El vicepresidente de la Federación Asturiana de Empresarios (Fade) y presidente de la Cámara de Comercio de Oviedo, Carlos Paniceres, advirtió ayer de que la incertidumbre generada por la política arancelaria de EE UU es «el mayor enemigo de la economía».

Lo hizo al ser preguntado por la imposición de nuevas tasas a productos europeos por parte de la Casa Blanca, unas medidas que afectan especialmente a productos españoles como el vino, el aceite o el queso, cuyas ventas a EE UU suman casi 1.000 millones de dólares anuales.

Para Paniceres, la política arancelaria americana es muy «negativa». «La incertidumbre es el mayor enemigo de la economía. Cuando la hay, la gente deja de invertir, se para el consumo, se genera más desempleo, hay menos impuestos, y esta gran cadena deja de funcionar», señaló a Europa Press.

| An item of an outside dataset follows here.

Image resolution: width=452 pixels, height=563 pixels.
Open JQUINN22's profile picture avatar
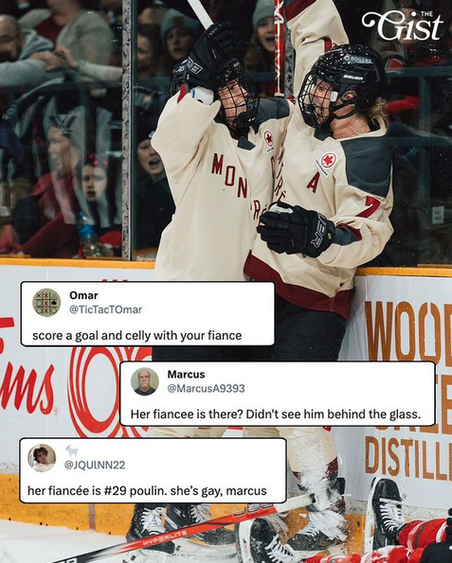(x=42, y=458)
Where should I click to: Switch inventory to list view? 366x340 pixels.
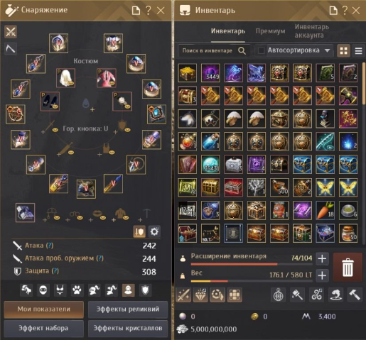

Así, considera que esta «guerra comercial» no beneficia «a nadie» y tendrá «graves consecuencias en varios sectores», al igual que la salida de Reino Unido de la Unión Europea. Además, la hizo extensiva al sector industrial y reclamó a la UE un arancel ambiental que proteja la producción comunitaria. «La atmósfera no tiene fronteras», defendió, para subrayar que «se está dando una especie de tormenta perfecta, hay muchísima preocupación y espero que algunas cosas se consigan despejar y que Europa tome medidas para protegerse».

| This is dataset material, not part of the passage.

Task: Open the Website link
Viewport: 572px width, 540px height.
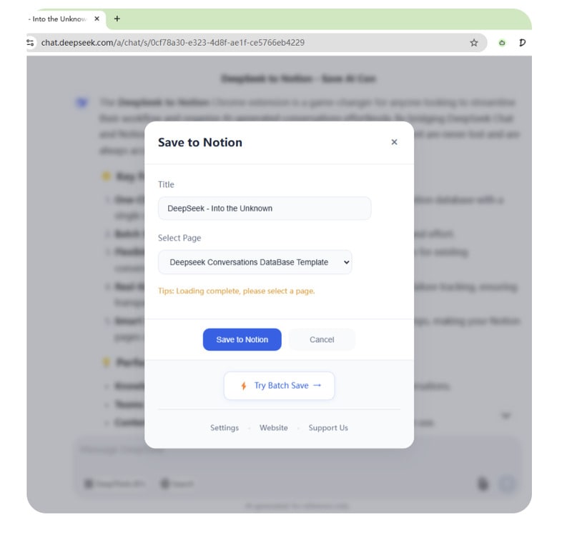Action: point(274,428)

Asturias exportó a EE UU el año pasado 204 millones de euros, de los que más de una cuarta parte (54 millones) corresponden a zinc y sus manufacturas, básicamente procedentes de la producción de Asturiana de Zinc, compañía de la multinacional americana Glencore. De momento, este producto se ha librado de los aranceles, no así el acero de Arcelor, muy golpeado por la guerra comercial.

Aunque es imposible cuantificar cómo afectarán a empresas asturianas los nuevos aranceles, existe preocupación por los efectos directos -el sector lácteo asturiano exporta a EE UU 686.000 euros- e indirectos, por una posible saturación de otros mercados, como sucede en el caso de la siderurgia.